-- Data for this exercise follows --

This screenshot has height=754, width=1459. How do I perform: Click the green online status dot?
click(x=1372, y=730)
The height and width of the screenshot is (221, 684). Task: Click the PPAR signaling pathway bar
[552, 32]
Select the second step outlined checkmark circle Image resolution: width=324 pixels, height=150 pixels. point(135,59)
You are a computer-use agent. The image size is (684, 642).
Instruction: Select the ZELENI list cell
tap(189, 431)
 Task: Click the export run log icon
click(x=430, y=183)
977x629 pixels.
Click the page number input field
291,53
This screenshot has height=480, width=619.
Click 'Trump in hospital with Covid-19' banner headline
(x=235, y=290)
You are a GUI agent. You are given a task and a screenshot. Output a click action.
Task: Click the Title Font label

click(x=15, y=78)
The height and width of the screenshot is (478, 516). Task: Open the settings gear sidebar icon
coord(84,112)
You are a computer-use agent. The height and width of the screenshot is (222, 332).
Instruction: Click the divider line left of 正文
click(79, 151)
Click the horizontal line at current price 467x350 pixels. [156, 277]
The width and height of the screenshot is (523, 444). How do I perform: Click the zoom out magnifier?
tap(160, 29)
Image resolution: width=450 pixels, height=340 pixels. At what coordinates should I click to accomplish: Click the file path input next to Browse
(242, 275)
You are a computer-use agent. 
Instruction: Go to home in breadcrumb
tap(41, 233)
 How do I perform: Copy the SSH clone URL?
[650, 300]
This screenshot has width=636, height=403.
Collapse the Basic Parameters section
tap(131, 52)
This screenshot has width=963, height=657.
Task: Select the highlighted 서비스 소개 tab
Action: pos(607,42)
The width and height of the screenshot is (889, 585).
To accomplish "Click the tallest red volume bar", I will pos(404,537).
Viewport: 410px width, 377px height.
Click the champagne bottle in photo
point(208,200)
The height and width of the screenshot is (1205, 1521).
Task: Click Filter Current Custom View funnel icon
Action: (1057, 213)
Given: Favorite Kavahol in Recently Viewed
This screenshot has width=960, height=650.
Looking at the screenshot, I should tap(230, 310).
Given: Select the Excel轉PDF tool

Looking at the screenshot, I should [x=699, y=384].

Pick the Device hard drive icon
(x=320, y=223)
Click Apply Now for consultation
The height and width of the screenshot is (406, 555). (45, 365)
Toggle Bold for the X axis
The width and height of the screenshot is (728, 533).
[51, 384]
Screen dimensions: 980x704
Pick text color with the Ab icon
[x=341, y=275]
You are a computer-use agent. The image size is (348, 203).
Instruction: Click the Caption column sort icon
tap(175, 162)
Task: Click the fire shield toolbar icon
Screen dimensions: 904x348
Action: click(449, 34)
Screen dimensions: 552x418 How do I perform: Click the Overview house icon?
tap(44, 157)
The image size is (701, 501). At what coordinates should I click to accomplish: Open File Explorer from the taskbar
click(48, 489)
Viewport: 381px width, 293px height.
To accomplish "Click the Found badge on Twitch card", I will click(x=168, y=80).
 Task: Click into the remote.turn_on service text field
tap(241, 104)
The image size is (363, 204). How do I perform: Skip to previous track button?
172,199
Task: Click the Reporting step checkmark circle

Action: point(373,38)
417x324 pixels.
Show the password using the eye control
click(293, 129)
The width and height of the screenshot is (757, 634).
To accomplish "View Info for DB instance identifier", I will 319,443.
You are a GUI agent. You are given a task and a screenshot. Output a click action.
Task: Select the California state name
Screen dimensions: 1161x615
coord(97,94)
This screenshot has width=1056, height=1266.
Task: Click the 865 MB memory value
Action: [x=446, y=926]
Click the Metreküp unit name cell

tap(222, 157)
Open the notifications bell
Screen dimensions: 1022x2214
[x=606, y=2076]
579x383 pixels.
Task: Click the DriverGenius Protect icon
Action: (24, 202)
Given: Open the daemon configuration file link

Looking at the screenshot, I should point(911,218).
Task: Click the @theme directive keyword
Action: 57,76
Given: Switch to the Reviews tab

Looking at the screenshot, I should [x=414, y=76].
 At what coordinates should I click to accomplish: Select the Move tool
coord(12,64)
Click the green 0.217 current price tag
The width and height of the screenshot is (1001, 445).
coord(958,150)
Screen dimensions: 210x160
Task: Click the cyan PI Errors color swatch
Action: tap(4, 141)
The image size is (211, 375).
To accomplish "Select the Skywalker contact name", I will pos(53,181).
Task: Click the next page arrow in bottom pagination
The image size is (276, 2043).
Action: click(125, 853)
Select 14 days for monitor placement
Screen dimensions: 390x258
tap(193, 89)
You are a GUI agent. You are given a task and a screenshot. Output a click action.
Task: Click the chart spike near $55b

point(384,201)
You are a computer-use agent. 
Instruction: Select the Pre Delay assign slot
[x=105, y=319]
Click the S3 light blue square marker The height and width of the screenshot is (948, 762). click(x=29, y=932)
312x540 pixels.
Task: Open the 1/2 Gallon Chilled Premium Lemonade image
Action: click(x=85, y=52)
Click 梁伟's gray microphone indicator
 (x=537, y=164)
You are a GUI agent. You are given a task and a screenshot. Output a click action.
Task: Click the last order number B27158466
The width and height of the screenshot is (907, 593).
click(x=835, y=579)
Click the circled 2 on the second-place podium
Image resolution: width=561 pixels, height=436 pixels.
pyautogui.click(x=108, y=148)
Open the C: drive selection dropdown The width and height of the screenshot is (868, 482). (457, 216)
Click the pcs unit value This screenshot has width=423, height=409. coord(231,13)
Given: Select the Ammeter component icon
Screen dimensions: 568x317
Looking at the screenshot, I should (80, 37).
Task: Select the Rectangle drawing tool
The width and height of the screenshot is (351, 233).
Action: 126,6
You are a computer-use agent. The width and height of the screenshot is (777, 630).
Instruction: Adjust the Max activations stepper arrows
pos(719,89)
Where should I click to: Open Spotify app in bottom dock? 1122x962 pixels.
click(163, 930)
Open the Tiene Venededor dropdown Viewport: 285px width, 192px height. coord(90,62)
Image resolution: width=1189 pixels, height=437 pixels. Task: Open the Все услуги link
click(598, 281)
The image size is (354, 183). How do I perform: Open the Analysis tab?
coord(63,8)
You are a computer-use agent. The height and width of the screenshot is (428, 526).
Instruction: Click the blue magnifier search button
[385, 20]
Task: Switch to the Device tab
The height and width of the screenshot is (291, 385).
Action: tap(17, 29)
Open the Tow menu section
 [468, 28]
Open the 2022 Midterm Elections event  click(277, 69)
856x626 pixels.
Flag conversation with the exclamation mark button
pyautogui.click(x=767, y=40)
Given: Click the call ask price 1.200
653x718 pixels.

-- Data for this exercise concluded --

Problem to work on:
Using the records above, report each line with the string "computer".

Solved exercise:
You are a computer-use agent. The image size is (684, 642).
You are a computer-use agent. The height and width of the screenshot is (222, 332).
You are a computer-use agent. 
You are a computer-use agent. The image size is (348, 203).
You are a computer-use agent. 
You are a computer-use agent. The width and height of the screenshot is (777, 630).
You are a computer-use agent. The height and width of the screenshot is (428, 526).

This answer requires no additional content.